UK P&I Club released a Crew Health Advice focusing on Cardiopulmonary Resuscitation (CPR) onboard a ship.
n fact, UK Club notes:
It’s our worst case scenario. Someone on board collapses and is found to be unresponsive and not breathing. We know we need to initiate Cardiopulmonary Resuscitation (CPR) but how do we do it and what equipment and medication is available to us?
Make sure that you assess the scene thoroughly and ensure it is safe for you to approach the casualty.
Start speaking to the casualty, use their name if you know it and tell them who you are. Be loud, they may have difficulties hearing you. Make physical contact with them and gently tap them on the shoulders. If they do not respond to either of these interventions then they are UNRESPONSIVE.
SEEK FURTHER ASSISTANCE
This could be by shouting to draw attention to your situation, using the radio or hitting a call point. No matter how you raise the alarm, make sure you do! Ask for the First Aid team, an automated external defibrillator and the oxygen therapy kit, if available.
Have a quick look inside the person’s mouth to see if there is anything obvious, but don’t stick your fingers in! If the airway appears to be clear then tilt the head back using the head tilt, chin lift manoeuvre shown below.
Once the airway is secured in this position, check for breathing for 10 seconds. During this time you would expect someone to take at least 1 or 2 breaths. If they don’t or they are making strange sounds then they are not breathing normally and need CPR.
Cardiopulmonary Resuscitation (CPR)
Start chest compressions and don’t stop until the casualty shows signs of life, a medical professional tells you to stop, or you’re too exhausted to continue. See the picture above for the correct positioning of your hands.

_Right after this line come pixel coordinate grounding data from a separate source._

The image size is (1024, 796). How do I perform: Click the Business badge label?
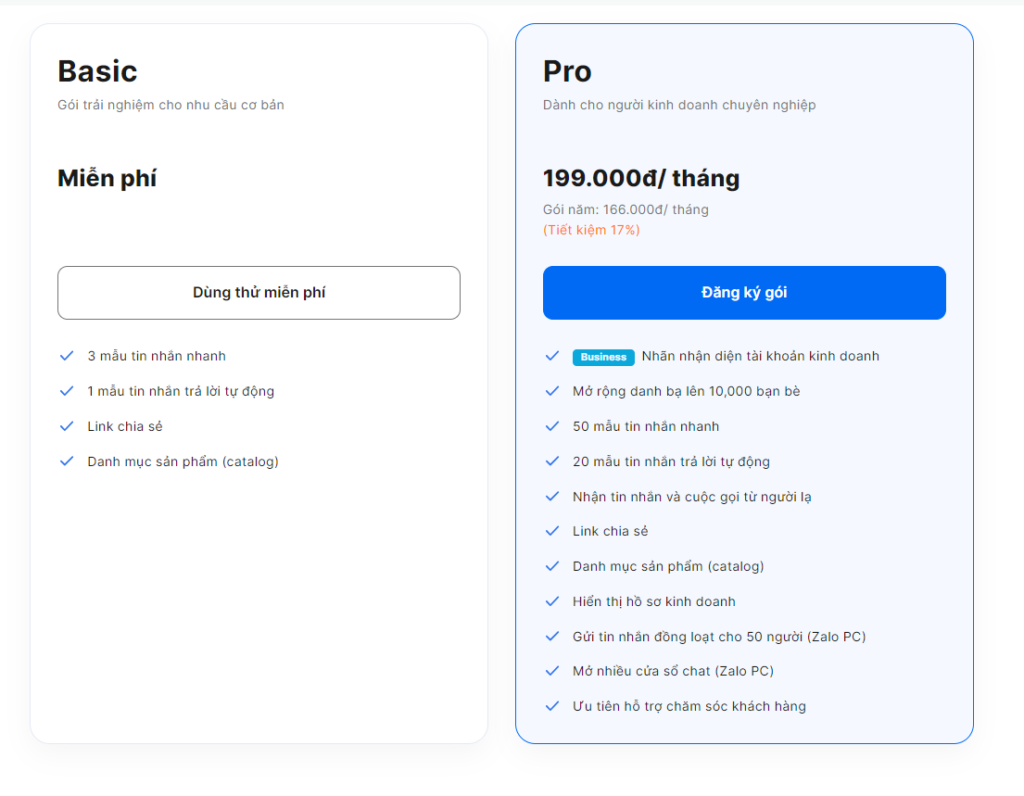(x=603, y=357)
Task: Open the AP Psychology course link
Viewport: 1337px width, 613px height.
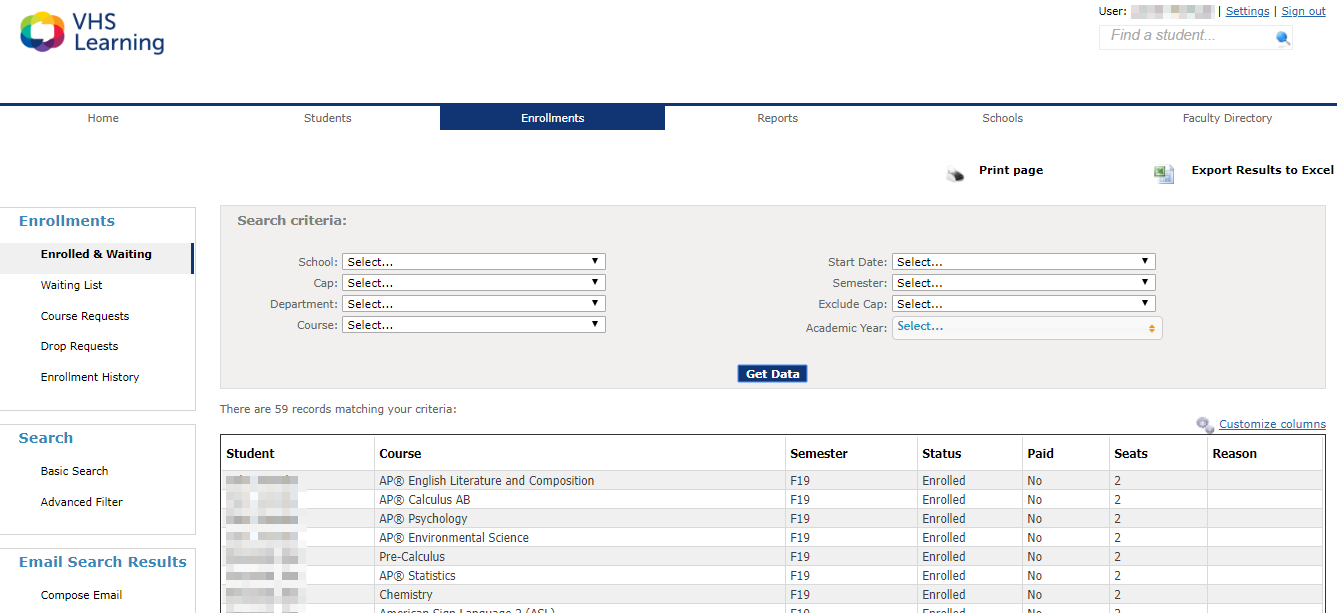Action: 423,518
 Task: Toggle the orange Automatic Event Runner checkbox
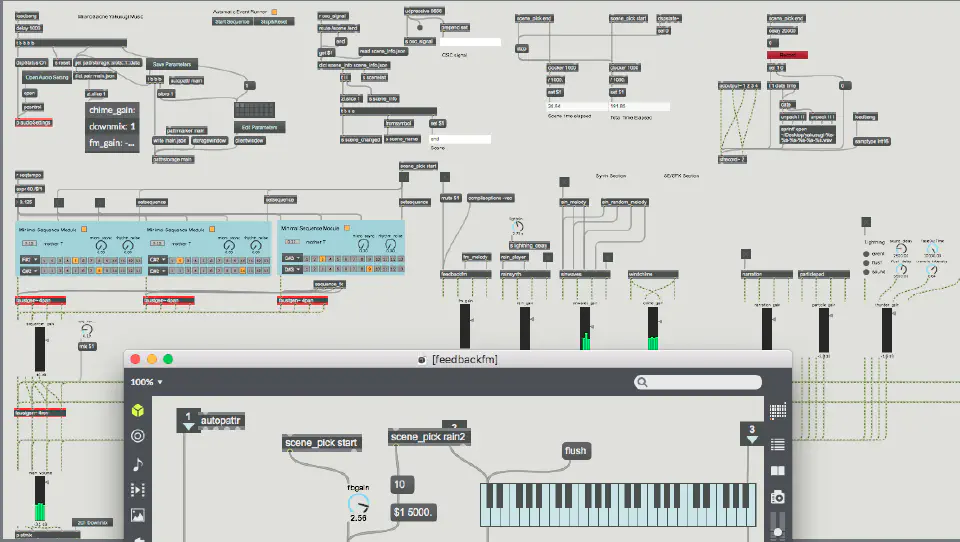276,12
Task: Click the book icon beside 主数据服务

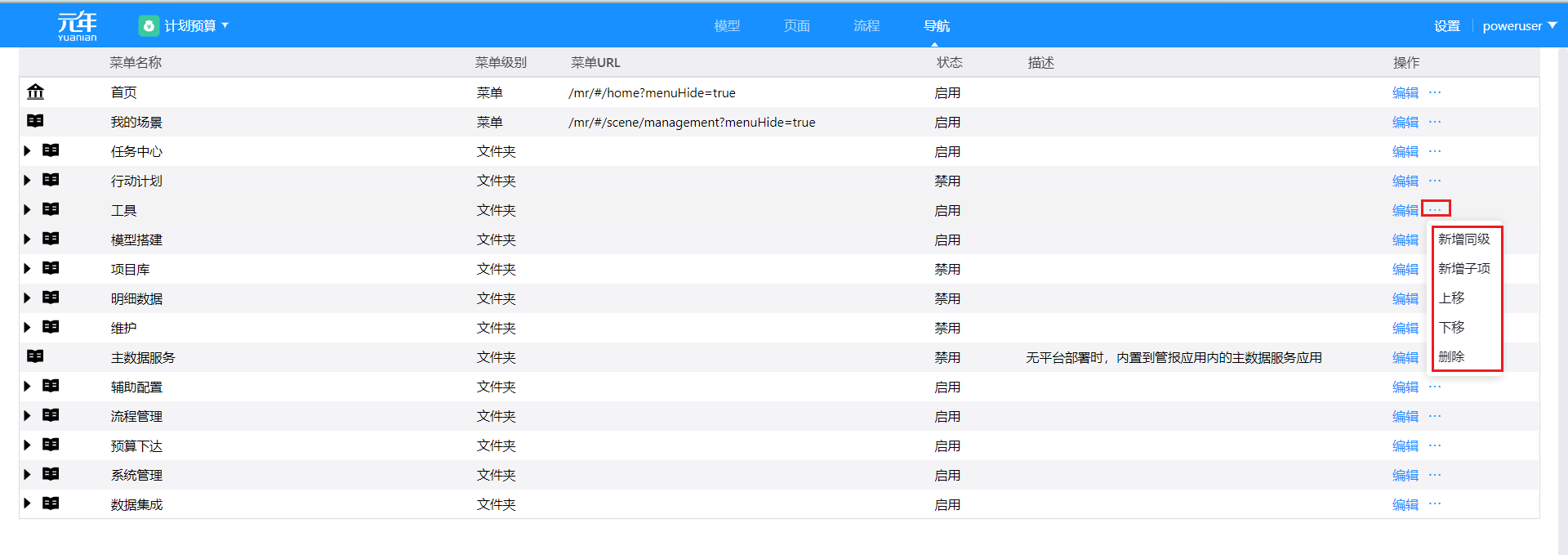Action: tap(35, 356)
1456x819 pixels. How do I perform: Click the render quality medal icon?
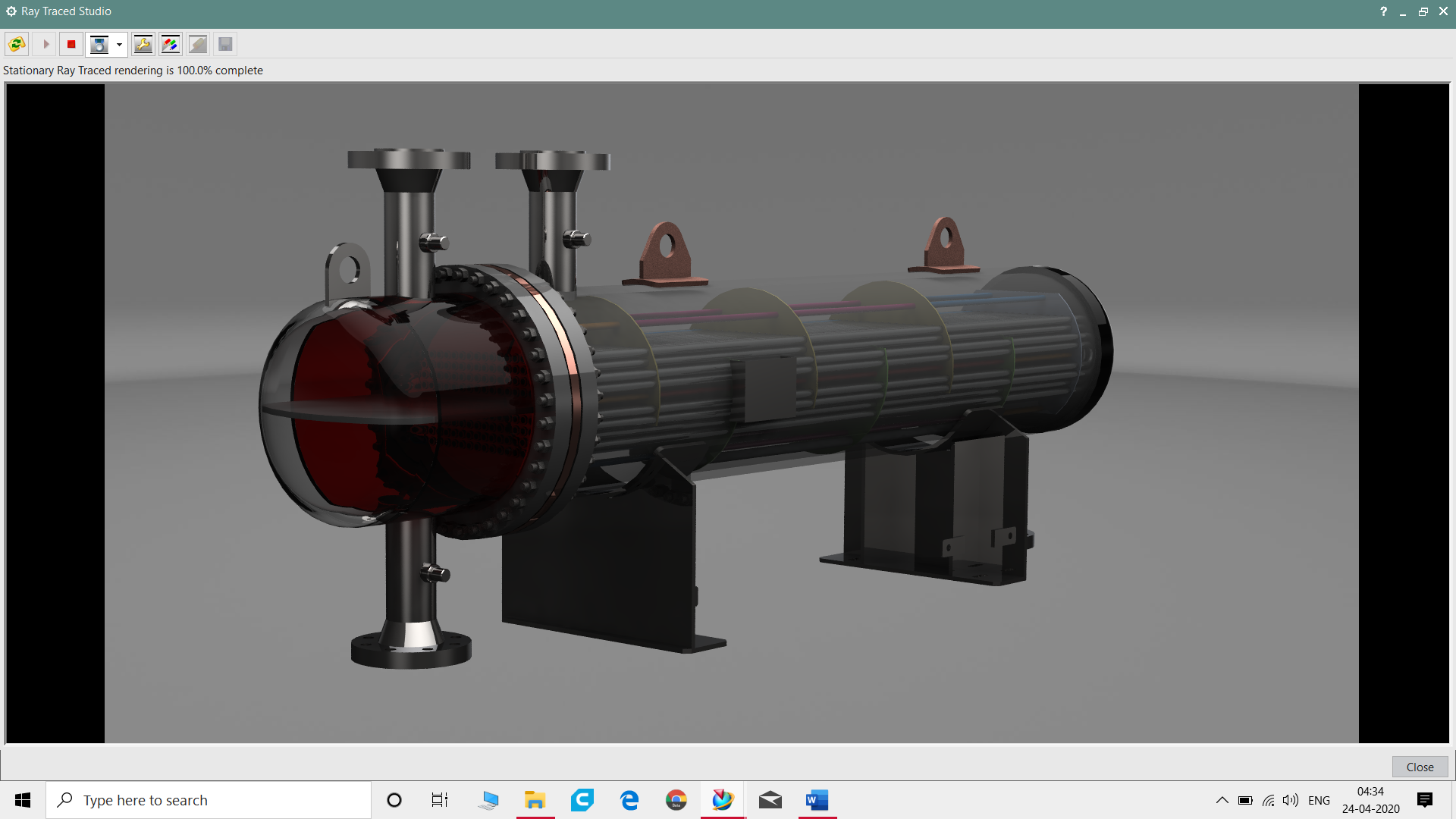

You need to compress the chest 5-6cm at a rate of 100-120 beats per minute which is approx 2 per second. Make sure that you allow the chest to fully recoil between each compression to maximise their benefit.
NOTE: During the pandemic rescue breaths are NOT recommended so continue with compressions continuously until further assistance arrives with the oxygen therapy kit.

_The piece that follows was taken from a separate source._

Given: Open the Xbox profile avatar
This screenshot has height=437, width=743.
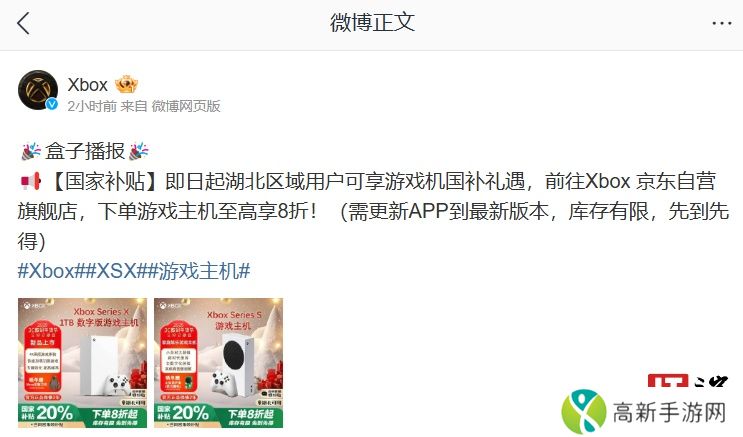Looking at the screenshot, I should [38, 90].
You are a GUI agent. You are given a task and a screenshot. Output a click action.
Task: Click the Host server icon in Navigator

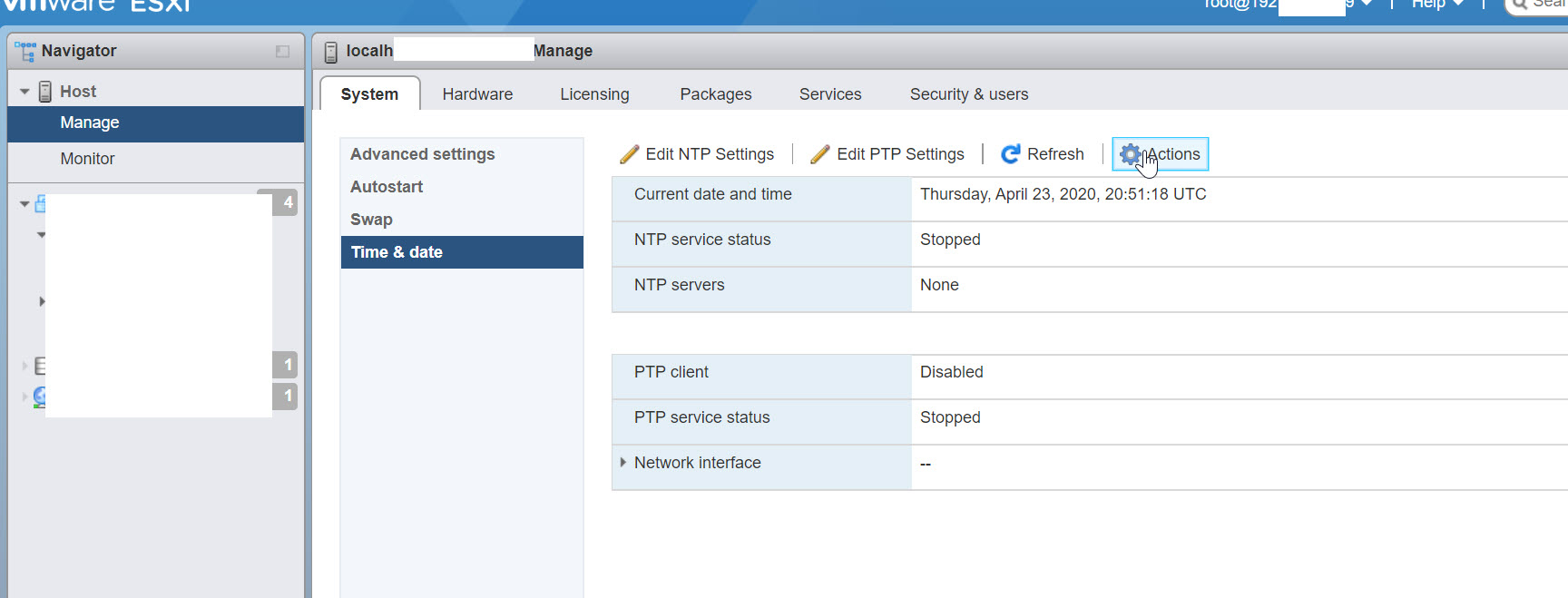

Once further assistance arrives, they will have brought with them an automated external defibrillator (if your ship has one), and the oxygen therapy set. This will be set up around the person doing the compressions. Do not stop doing compressions until you have been instructed to do so.
CPR in a confined space
How do you carry out CPR when there’s just not enough space? This is a question that Red Square Medical get asked a lot, because let’s face it, most vessels just don’t have big open spaces and someone who is not feeling 100% is likely to go either to bed or the toilet!
Onboard ship, a confined space is defined as ‘any space or void with limited access for entry and exit, such as a double bottom tank, cofferdam, or other space which, by its design and confined nature, can readily create or aggravate a hazardous exposure’.
Onboard (and ashore), we recommend immediate extrication of the casualty from a confined space, if that is possible, prior to any first aid being carried out.
The confined space may be dangerous for all involved and therefore CPR should not be started until the rescue has taken place. Remember it’s perfectly acceptable to move the casualty with consideration for any potential neck or other injuries.
If it is not an option to move the casualty, there are two techniques to consider. If you can fit two rescuers into the space, straddling the casualty and kneeling or bending over works. This method can be used for one rescuer as well. Position yourself kneeling or bending over facing the casualty’s head, straddling their body.
Remember that if you are bending, you will need frequent changeovers to ensure the quality of your CPR as it will be tiring.
However, the option of ‘over the head’ CPR may work better for one rescuer in some situations. One benefit is having easy access to manage the airway as well as perform CPR as you will be positioned at the head, looking down the casualty’s body. You can use your knees to support the casualty’s head too. But, research shows that there is more likelihood of incorrect hand placement and depth of compressions using this method, so you would practice this technique in drills to make sure you’re doing it right.